Polarimetric studies of magnetic turbulence with interferometer

TL;DR

This paper investigates how the polarization spectrum of synchrotron radiation, affected by MHD turbulence, can be used to extract detailed statistical properties of turbulent magnetic fields and electron densities from radio observations.

Contribution

It demonstrates the agreement of simulations with theoretical predictions and shows how polarization spectra can recover turbulence statistics, including effects of noise and beam size.

Findings

Spectrum of synchrotron polarization reveals turbulence properties.

Simulations match theoretical predictions of Lazarian & Pogosyan (2016).

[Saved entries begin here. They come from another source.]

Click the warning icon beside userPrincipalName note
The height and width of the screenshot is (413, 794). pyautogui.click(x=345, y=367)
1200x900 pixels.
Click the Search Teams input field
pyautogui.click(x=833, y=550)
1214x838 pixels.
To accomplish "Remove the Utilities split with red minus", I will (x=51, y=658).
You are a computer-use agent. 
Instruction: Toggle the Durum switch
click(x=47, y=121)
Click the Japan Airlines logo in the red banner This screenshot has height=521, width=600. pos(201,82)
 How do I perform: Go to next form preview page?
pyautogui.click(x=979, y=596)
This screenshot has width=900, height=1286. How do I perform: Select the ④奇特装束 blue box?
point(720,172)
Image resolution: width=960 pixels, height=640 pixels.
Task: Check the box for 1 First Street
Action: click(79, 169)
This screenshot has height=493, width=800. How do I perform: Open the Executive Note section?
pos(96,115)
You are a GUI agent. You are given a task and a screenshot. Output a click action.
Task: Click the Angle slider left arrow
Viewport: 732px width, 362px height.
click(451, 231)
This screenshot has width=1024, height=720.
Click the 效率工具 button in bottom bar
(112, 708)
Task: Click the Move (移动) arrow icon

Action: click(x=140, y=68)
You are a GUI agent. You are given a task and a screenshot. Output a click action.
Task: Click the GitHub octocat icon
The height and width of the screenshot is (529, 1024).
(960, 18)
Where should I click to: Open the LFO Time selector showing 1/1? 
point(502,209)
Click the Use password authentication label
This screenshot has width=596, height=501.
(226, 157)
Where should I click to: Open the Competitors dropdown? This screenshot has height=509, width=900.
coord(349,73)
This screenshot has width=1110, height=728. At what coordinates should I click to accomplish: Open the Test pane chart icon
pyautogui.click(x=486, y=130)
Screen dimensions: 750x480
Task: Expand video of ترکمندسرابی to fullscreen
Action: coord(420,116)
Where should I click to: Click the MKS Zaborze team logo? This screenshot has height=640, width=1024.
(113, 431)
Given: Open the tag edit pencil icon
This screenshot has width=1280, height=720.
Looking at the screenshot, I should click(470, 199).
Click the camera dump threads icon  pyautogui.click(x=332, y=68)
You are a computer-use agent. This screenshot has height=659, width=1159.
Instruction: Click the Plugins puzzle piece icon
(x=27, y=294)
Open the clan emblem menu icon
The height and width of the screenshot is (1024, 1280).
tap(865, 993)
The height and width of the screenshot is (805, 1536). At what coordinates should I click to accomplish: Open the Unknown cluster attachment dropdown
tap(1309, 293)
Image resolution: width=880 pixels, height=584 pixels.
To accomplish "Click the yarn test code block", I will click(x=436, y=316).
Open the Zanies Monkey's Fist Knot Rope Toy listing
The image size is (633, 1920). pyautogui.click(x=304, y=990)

Interferometric observations can recover turbulence statistics despite noise.

Abstract

We study statistical properties of synchrotron polarization emitted from media with magnetohydrodynamic (MHD) turbulence. We use both synthetic and MHD turbulence simulation data for our studies. We obtain the spatial spectrum and its derivative with respect to wavelength of synchrotron polarization arising from both synchrotron radiation and Faraday rotation fluctuations. In particular, we investigate how the spectrum changes with frequency. We find that our simulations agree with the theoretical predication in Lazarian \& Pogosyan (2016). We conclude that the spectrum of synchrotron polarization and it derivative can be very informative tools to get detailed information about the statistical properties of MHD turbulence from radio observations of diffuse synchrotron polarization. Especially, they are useful to recover the statistics of turbulent magnetic field as well as turbulent density of electrons. We also simulate interferometric observations that incorporate the effects of noise and finite telescope beam size, and demonstrate how we recover statistics of underlying MHD turbulence.